The data must be copied over exactly and in full.

RECORDS FOR THIS TASK:
===============
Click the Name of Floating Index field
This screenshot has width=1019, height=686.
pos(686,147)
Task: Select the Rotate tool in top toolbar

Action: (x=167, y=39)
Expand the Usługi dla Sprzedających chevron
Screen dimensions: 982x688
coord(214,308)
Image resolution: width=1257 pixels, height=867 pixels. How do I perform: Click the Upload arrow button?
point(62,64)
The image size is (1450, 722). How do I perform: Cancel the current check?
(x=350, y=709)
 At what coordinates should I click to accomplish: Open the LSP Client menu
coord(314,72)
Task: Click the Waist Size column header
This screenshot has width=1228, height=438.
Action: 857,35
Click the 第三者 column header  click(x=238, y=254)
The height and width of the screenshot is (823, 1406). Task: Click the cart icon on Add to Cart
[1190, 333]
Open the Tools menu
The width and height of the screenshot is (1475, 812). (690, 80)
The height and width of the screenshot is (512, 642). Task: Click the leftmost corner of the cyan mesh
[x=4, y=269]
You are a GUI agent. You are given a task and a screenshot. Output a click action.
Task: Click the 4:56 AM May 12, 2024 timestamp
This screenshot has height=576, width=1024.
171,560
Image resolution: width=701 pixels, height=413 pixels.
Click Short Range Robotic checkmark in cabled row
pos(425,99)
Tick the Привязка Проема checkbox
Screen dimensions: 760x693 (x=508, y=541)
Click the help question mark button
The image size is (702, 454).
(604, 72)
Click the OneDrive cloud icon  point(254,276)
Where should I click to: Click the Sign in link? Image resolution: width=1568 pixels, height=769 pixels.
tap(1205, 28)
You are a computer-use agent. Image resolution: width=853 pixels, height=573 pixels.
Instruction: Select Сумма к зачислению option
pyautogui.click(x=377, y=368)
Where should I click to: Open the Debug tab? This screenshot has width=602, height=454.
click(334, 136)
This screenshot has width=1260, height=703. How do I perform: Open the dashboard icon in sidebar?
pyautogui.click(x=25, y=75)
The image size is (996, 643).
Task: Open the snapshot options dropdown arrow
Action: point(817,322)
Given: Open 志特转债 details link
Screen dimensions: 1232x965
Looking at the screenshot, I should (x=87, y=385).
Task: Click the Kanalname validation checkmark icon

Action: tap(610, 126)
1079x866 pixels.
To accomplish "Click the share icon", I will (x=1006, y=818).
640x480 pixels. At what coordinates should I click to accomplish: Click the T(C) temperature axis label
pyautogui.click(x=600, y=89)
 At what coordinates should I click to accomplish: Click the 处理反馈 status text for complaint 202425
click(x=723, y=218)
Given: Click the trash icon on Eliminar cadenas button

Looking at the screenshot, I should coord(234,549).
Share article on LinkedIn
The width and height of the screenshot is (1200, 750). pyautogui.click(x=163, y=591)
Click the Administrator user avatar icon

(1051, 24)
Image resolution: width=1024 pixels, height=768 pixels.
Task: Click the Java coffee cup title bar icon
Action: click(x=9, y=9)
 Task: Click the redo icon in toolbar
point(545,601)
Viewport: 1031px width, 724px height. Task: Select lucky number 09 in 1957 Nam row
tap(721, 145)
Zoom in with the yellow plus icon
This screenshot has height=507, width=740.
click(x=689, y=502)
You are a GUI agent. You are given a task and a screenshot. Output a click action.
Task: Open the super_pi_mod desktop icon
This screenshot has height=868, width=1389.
===============
SOLVED PROBLEM:
Click the Name of Floating Index field
This screenshot has width=1019, height=686.
pos(686,147)
Task: Select the Rotate tool in top toolbar

Action: (x=167, y=39)
Expand the Usługi dla Sprzedających chevron
Screen dimensions: 982x688
coord(214,308)
Image resolution: width=1257 pixels, height=867 pixels. How do I perform: Click the Upload arrow button?
point(62,64)
The image size is (1450, 722). How do I perform: Cancel the current check?
(x=350, y=709)
 At what coordinates should I click to accomplish: Open the LSP Client menu
coord(314,72)
Task: Click the Waist Size column header
This screenshot has width=1228, height=438.
Action: 857,35
Click the 第三者 column header  click(x=238, y=254)
The height and width of the screenshot is (823, 1406). Task: Click the cart icon on Add to Cart
[1190, 333]
Open the Tools menu
The width and height of the screenshot is (1475, 812). (690, 80)
The height and width of the screenshot is (512, 642). Task: Click the leftmost corner of the cyan mesh
[x=4, y=269]
You are a GUI agent. You are given a task and a screenshot. Output a click action.
Task: Click the 4:56 AM May 12, 2024 timestamp
This screenshot has height=576, width=1024.
171,560
Image resolution: width=701 pixels, height=413 pixels.
Click Short Range Robotic checkmark in cabled row
pos(425,99)
Tick the Привязка Проема checkbox
Screen dimensions: 760x693 (x=508, y=541)
Click the help question mark button
The image size is (702, 454).
(604, 72)
Click the OneDrive cloud icon  point(254,276)
Where should I click to: Click the Sign in link? Image resolution: width=1568 pixels, height=769 pixels.
tap(1205, 28)
You are a computer-use agent. Image resolution: width=853 pixels, height=573 pixels.
Instruction: Select Сумма к зачислению option
pyautogui.click(x=377, y=368)
Where should I click to: Open the Debug tab? This screenshot has width=602, height=454.
click(334, 136)
This screenshot has width=1260, height=703. How do I perform: Open the dashboard icon in sidebar?
pyautogui.click(x=25, y=75)
The image size is (996, 643).
Task: Open the snapshot options dropdown arrow
Action: point(817,322)
Given: Open 志特转债 details link
Screen dimensions: 1232x965
Looking at the screenshot, I should (x=87, y=385).
Task: Click the Kanalname validation checkmark icon

Action: tap(610, 126)
1079x866 pixels.
To accomplish "Click the share icon", I will (x=1006, y=818).
640x480 pixels. At what coordinates should I click to accomplish: Click the T(C) temperature axis label
pyautogui.click(x=600, y=89)
 At what coordinates should I click to accomplish: Click the 处理反馈 status text for complaint 202425
click(x=723, y=218)
Given: Click the trash icon on Eliminar cadenas button

Looking at the screenshot, I should coord(234,549).
Share article on LinkedIn
The width and height of the screenshot is (1200, 750). pyautogui.click(x=163, y=591)
Click the Administrator user avatar icon

(1051, 24)
Image resolution: width=1024 pixels, height=768 pixels.
Task: Click the Java coffee cup title bar icon
Action: click(x=9, y=9)
 Task: Click the redo icon in toolbar
point(545,601)
Viewport: 1031px width, 724px height. Task: Select lucky number 09 in 1957 Nam row
tap(721, 145)
Zoom in with the yellow plus icon
This screenshot has height=507, width=740.
click(x=689, y=502)
You are a GUI agent. You are given a task and a screenshot. Output a click action.
Task: Open the super_pi_mod desktop icon
This screenshot has height=868, width=1389.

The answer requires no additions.